— Source excerpt —
☆ ☆ ☆ ☆ ☆ ☆ ☆
Last update - Friday, July 15, 2011, 22:06 By Metro Éireann

In life, there is nothing like personal experience of prejudice to increase one’s empathy and support of other victims of bigotry – whether racist, ethnic, sectarian, religious or any other context. An article in the now-defunct Sunday Tribune in 1999 first highlighted this issue for me.

Diarmuid Doyle’s piece in the 23 May edition centred on  American lawyer John Stemberger, who proposed to argue in court that the American car hire firm Dollar Rent-a-Car should not have rented to his Irish client because the Irish are “likely to get drunk” and drink-driving is not such a big issue in Ireland.
On a subsequent edition of Morning Ireland on RTÉ Radio, Áine Lawlor took Stemberger to task for the gall of his remarks. “Did you not realise the offence that you would cause?” she asked. And in what country, might one ask, would this offence be felt most acutely? In Ireland, of course, according to Lawlor. Should one even ask?
Yes, one should ask. Having lived many years in America, I know Lawlor is not quite correct about which country suffers the worst damage from Irish racist stereotypes. It is not in the area where that ethnic group has dominance, but where it is in a vulnerable, minor position that such abuses are felt most keenly.
It is the native Irish in America, those immigrants who are on an unequal footing within the power structure of their adopted country, who experience the sharpest edge of racial slurs. From my observation, most Irish residents couldn’t care less about what image they project abroad and what humiliating affect negative portrayals of them might have on their Irish immigrants.
☆ ☆ ☆ ☆ ☆ ☆ ☆
— Stored data —
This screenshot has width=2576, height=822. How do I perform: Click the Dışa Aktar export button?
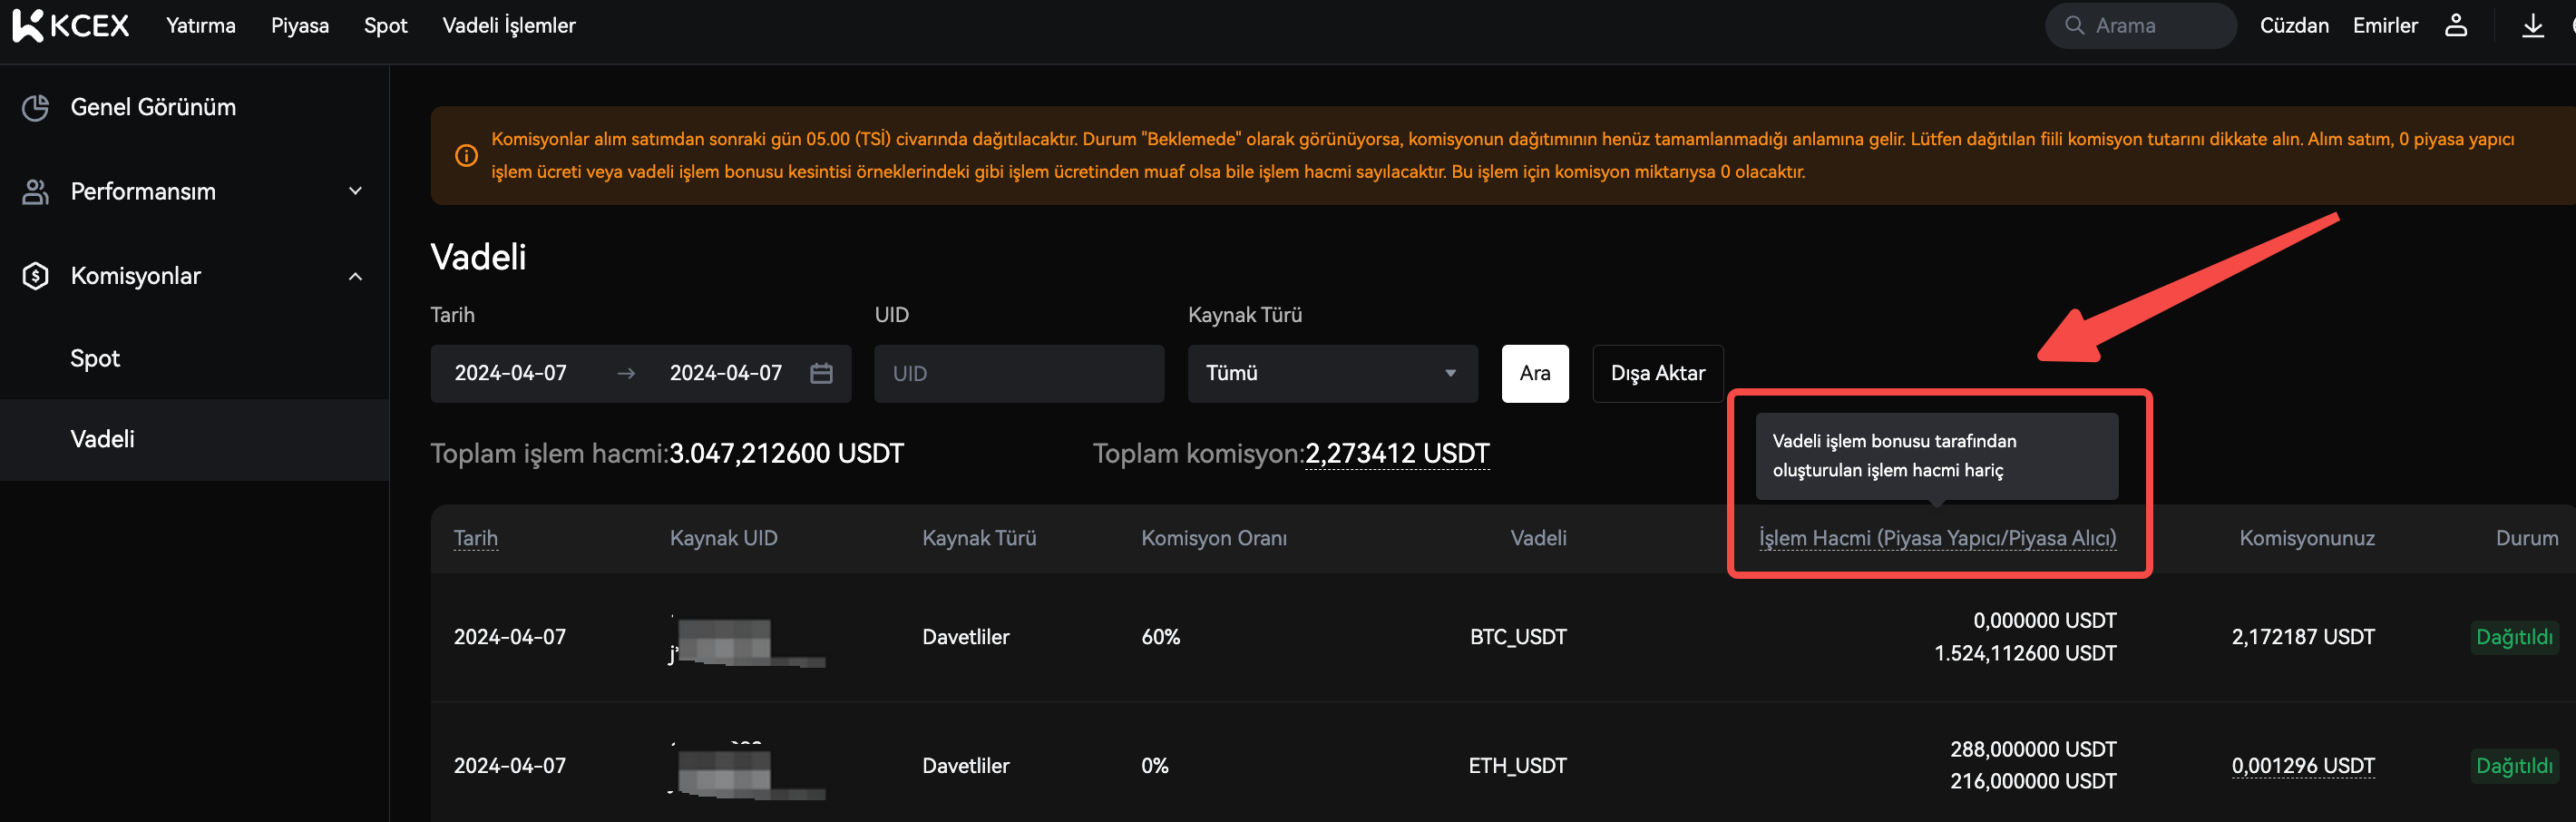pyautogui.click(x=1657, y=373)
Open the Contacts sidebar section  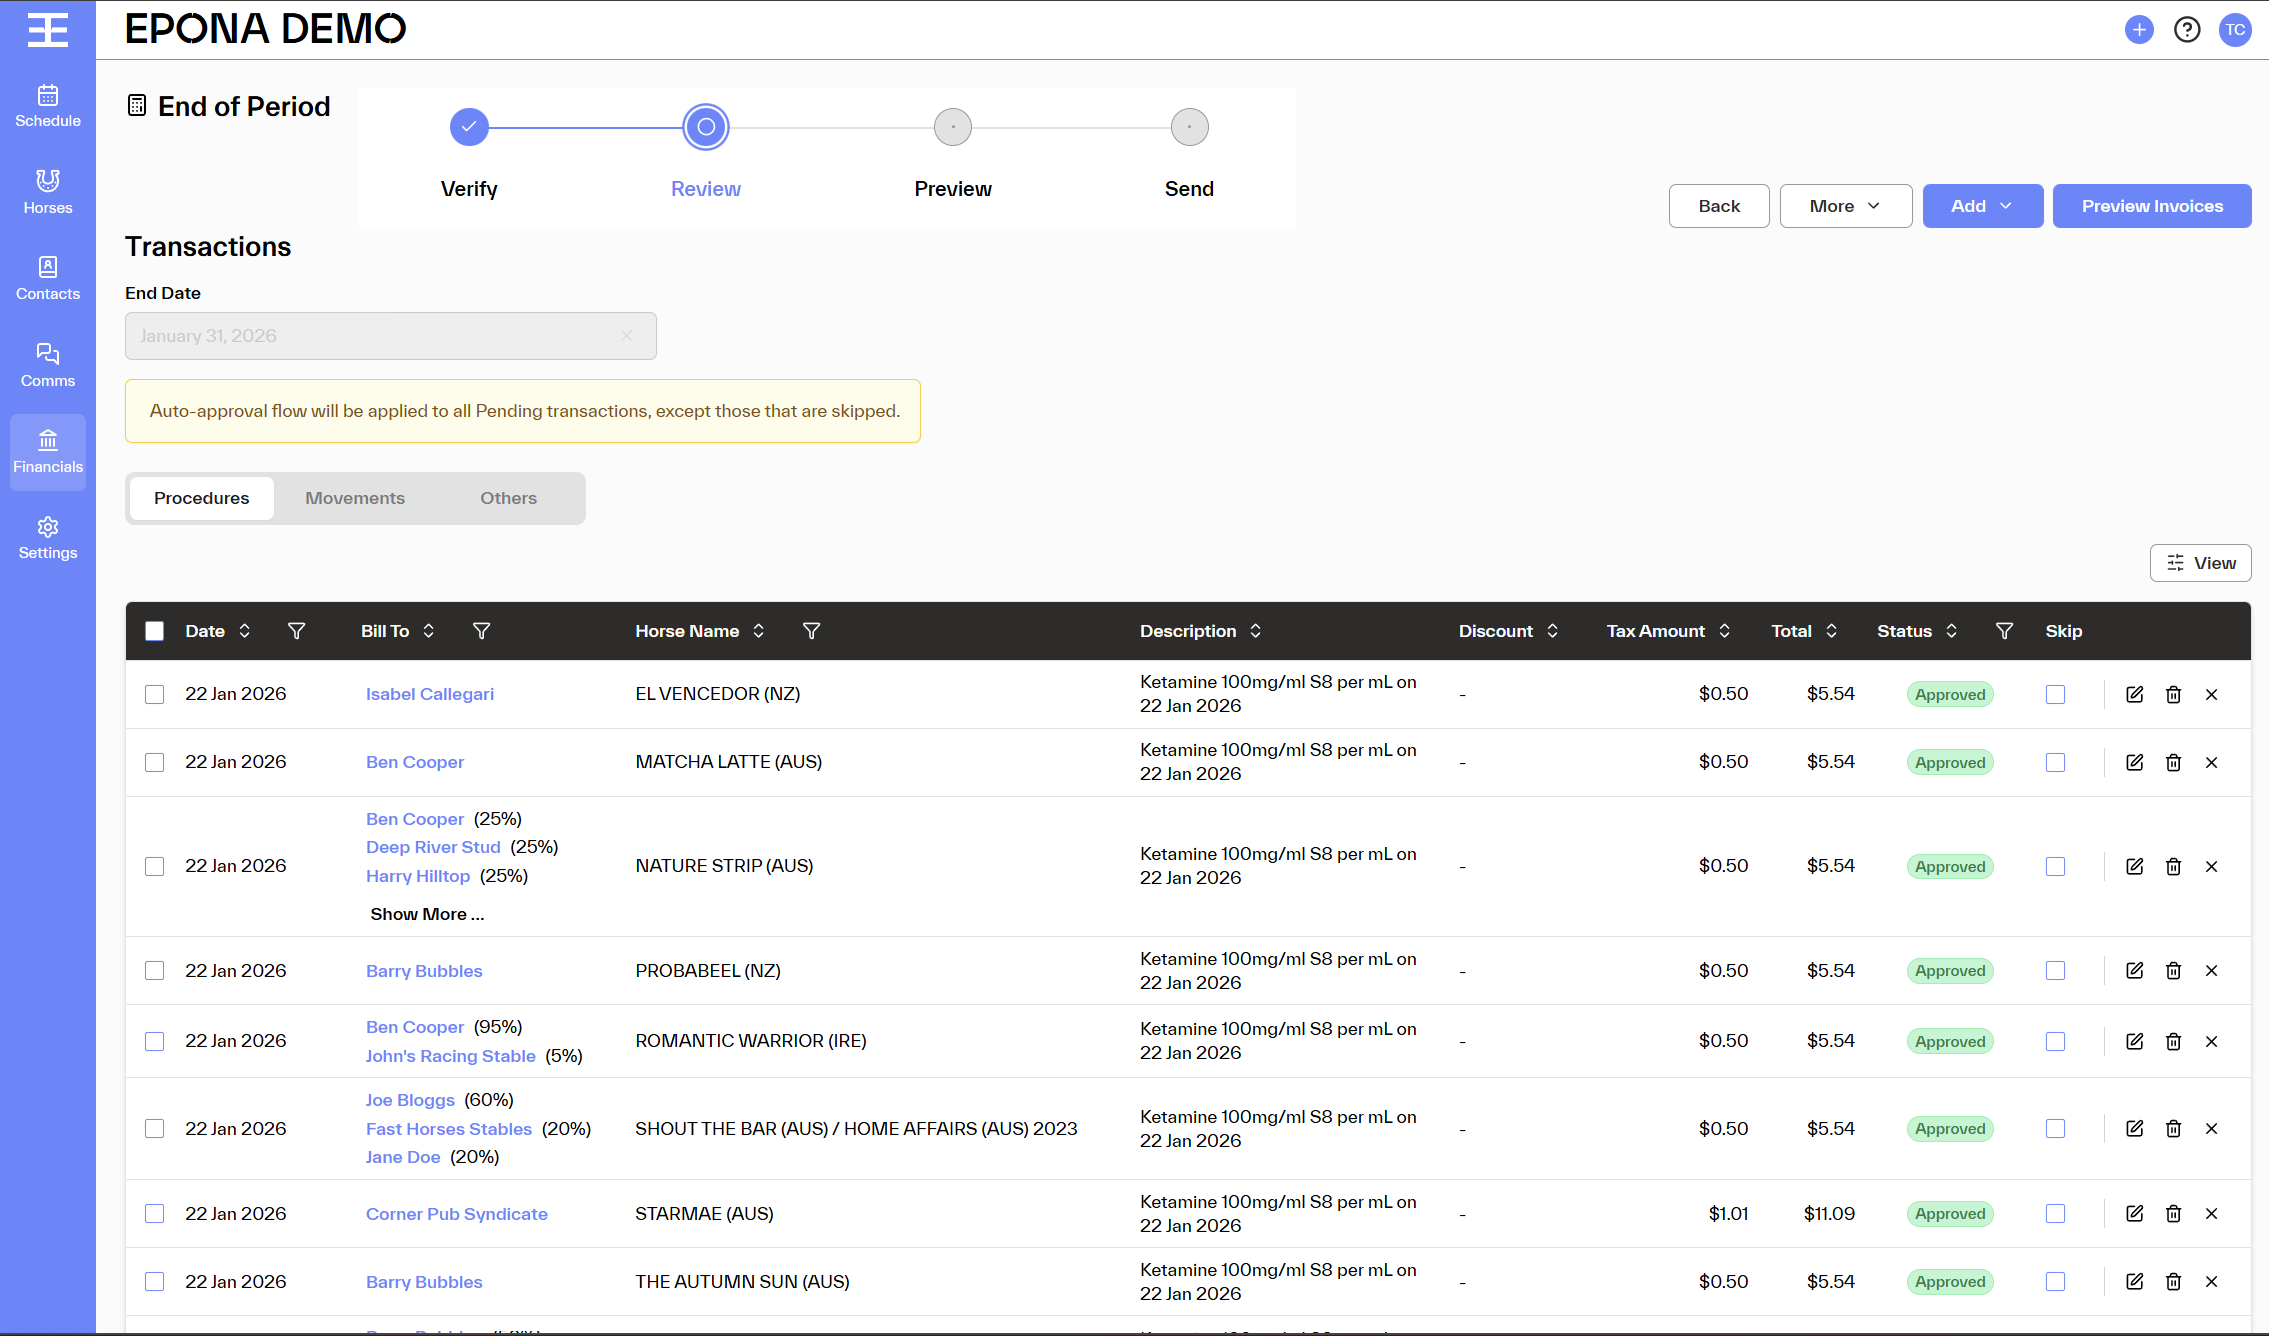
☆ ☆ ☆ ☆ ☆ ☆ ☆
— Exercise tasks —
1. From the opinion piece on anti-Irish stereotypes, reproduce the passage that begins at the words "Yes, one should" and ends after "felt most keenly.".
2. According to the opinion piece on anti-Irish stereotypes, on which radio program did Áine Lawlor take John Stemberger to task?
Rely solely on the opinion piece on anti-Irish stereotypes, not on the material.

— Exercise answers —
1.
Yes, one should ask. Having lived many years in America, I know Lawlor is not quite correct about which country suffers the worst damage from Irish racist stereotypes. It is not in the area where that ethnic group has dominance, but where it is in a vulnerable, minor position that such abuses are felt most keenly.

2. Morning Ireland, on RTÉ Radio.